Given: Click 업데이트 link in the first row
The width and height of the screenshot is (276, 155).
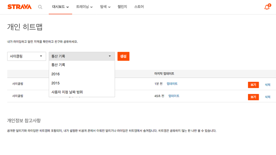Looking at the screenshot, I should coord(172,84).
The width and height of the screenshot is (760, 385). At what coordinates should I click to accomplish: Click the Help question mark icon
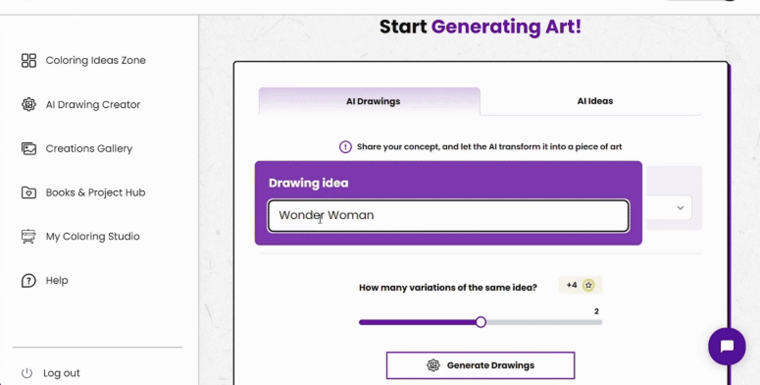click(x=29, y=280)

-- -- --

The entries are to be restated word for word, and no picture should appear in the copy.

[Solution]
Given: Click 업데이트 link in the first row
The width and height of the screenshot is (276, 155).
Looking at the screenshot, I should coord(172,84).
The width and height of the screenshot is (760, 385). At what coordinates should I click to accomplish: Click the Help question mark icon
click(x=29, y=280)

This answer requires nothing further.